Report on Book Donations (April 2020-August 2021)


◆ Donation record
The READ JAPAN PROJECT donated 8,537 books to 92 institutions between April 2020 and August 2021. The biggest recipient by region was Asia/Oceania, where 36 institutions received a total of 3,701 books.
Since its launch in 2008, the READ JAPAN PROJECT has donated a total of 74,313 books to 1,130 institutions in 138 countries/territories.


Number of recipient institutions and donated books (April 2020-August 2021)
Number of recipient institutions and donated books (April 2020-August 2021)

Geographical distribution of recipient institutions (April 2020-August 2021)
Geographical distribution of recipient institutions (April 2020-August 2021)

◆ Fields of books requested
The READ JAPAN PROJECT was able to provide books across a wide range of requested fields. The area with the most requests was society/culture. The second-most requests were for books on literature and the arts. Those two areas together accounted for roughly half the total. The rest were divided among politics, economics and history.
Fields of books requested

◆Reasons for applying for a donation
Many applicants said they wanted to enrich their Japan-related library materials.
Many of the applicants were universities. The schools not only had Japanese language and studies departments, they also taught international relations, Asian studies, business and economics, as well as the liberal arts. Some universities had staff who had studied in Japan. Others were located where the Japan International Cooperation Agency (JICA) had provided technical cooperation and Japanese education as part of its developmental assistance projects. Moreover, given that the books cover a wide range of fields in English, some universities saw the donation as an opportunity to expand their efforts to explore global diversity and different cultures.
In addition, we received much interest from institutions dedicated to fostering international civil servants, think tanks, Japanese culture centers and communities of people of Japanese descent. There was interest from public libraries in areas of economic activity thanks to Japanese tourists and others.
Some applicant institutions were in countries or regions where very few books on Japan are available, where it is difficult to obtain useful books, where information technology is underdeveloped, where people find it difficult to visit Japan due to geographical or economic reasons, and where there are no Japan-related research or cultural facilities. Thus, we received many avid requests for books on Japan from both applicant and recommending institutions.

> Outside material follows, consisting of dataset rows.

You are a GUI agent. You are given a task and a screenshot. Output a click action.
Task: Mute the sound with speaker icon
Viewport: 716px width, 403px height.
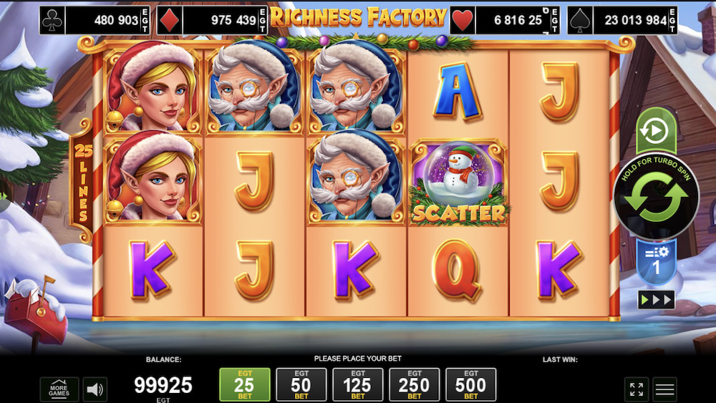tap(95, 389)
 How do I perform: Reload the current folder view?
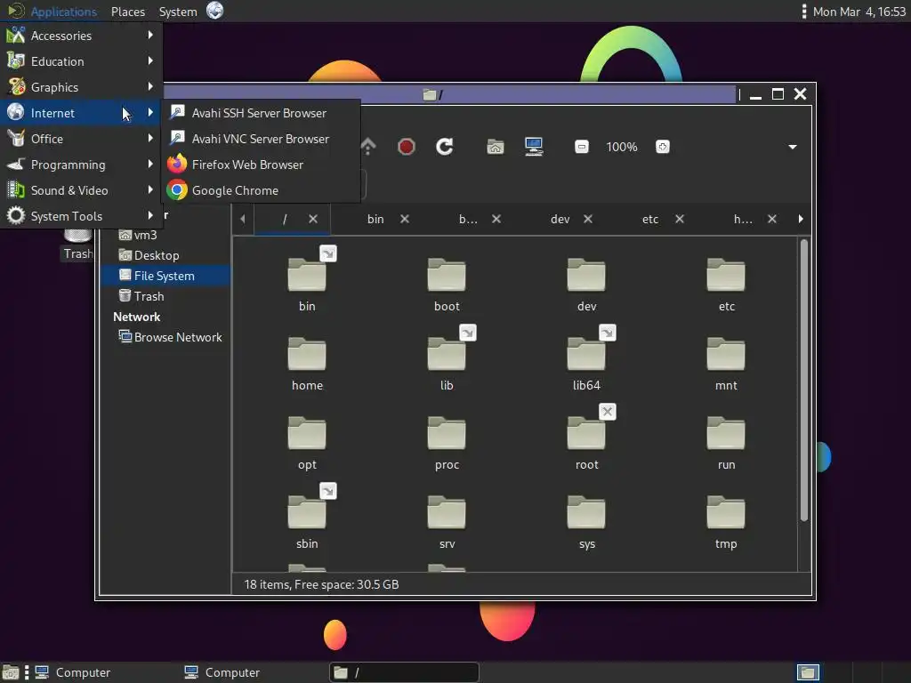pyautogui.click(x=445, y=147)
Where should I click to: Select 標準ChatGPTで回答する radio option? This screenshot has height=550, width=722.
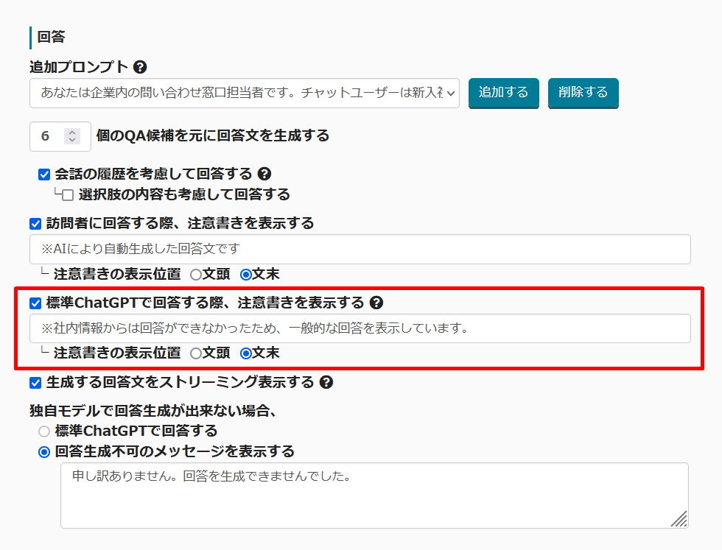[x=44, y=431]
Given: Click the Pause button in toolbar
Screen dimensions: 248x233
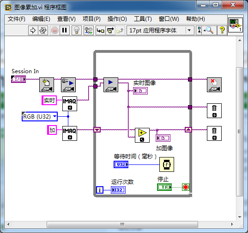Looking at the screenshot, I should pos(64,30).
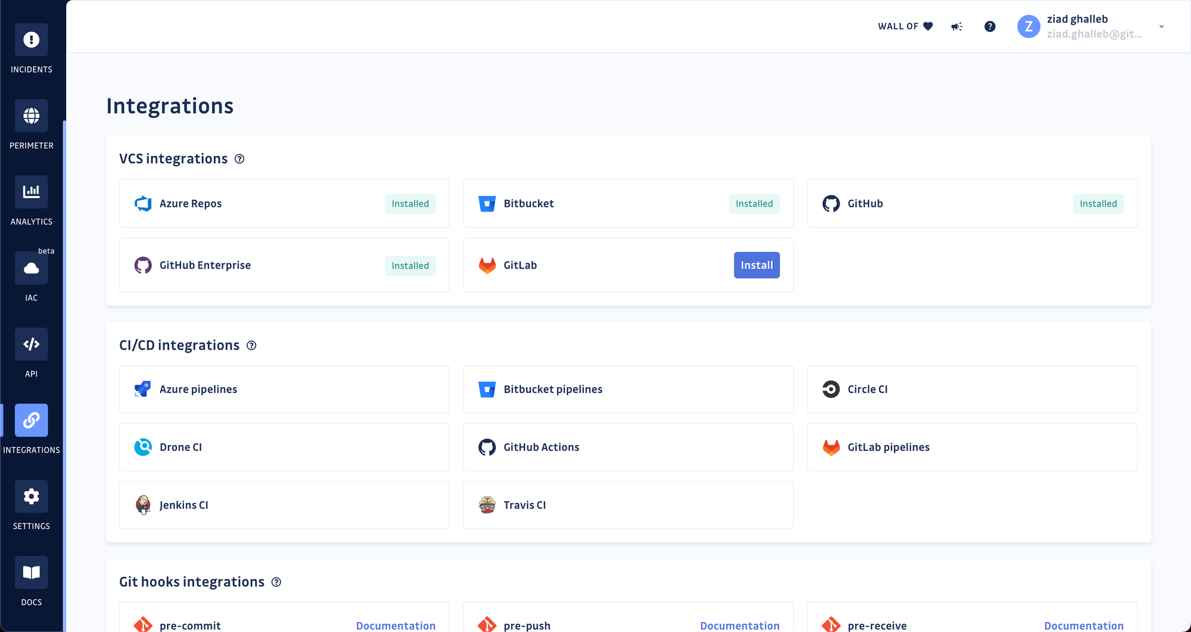The image size is (1191, 632).
Task: Select the API code icon in sidebar
Action: pyautogui.click(x=31, y=344)
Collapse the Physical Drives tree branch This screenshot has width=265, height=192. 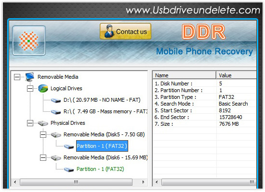[x=30, y=123]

◆Applications and book donations amid the Covid-19 pandemic
The global Covid-19 pandemic, which began in early 2020, has seriously affected the READ JAPAN PROJECT in various ways. For example, some applicant institutions such as universities and libraries have closed. Staff at some recommending institutions such as embassies and other overseas diplomatic establishments have returned to Japan. And there have been delays in book deliveries. These difficulties continue. Nevertheless, the PROJECT received many applications from universities and libraries in various countries that wished to receive book donations from Japan. As a result, we have been able to donate over 8,500 books to 92 institutions.
One of the universities that applied for books employs a professor who studied in Japan on a grant from Japan’s Ministry of Education, Culture, Sports, Science and Technology. The professor expressed the wish that graduate students majoring in Japanese studies will use the donated books. Another applicant was a scholarship institution affiliated with a public interest incorporated foundation. There were also universities that have exchange programs with Japanese universities. Thus, it can be said the PROJECT is a good example of how multiple ventures to promote an understanding of Japan, both public and private, have steadily grown and their impact has been felt around the world.
Some applicant institutions had to overcome the disadvantages of weak infrastructure. They were forced to retype their application forms again and again due to sudden power outages. Many applications came from countries and regions that lack basic infrastructure such as electricity and the Internet. Other areas lack educational institutions or cultural facilities related to the Japanese language or Japan. This unfortunate situation reminds us that our book donations are a valuable source of information for people in those places who are seeking to learn about Japan.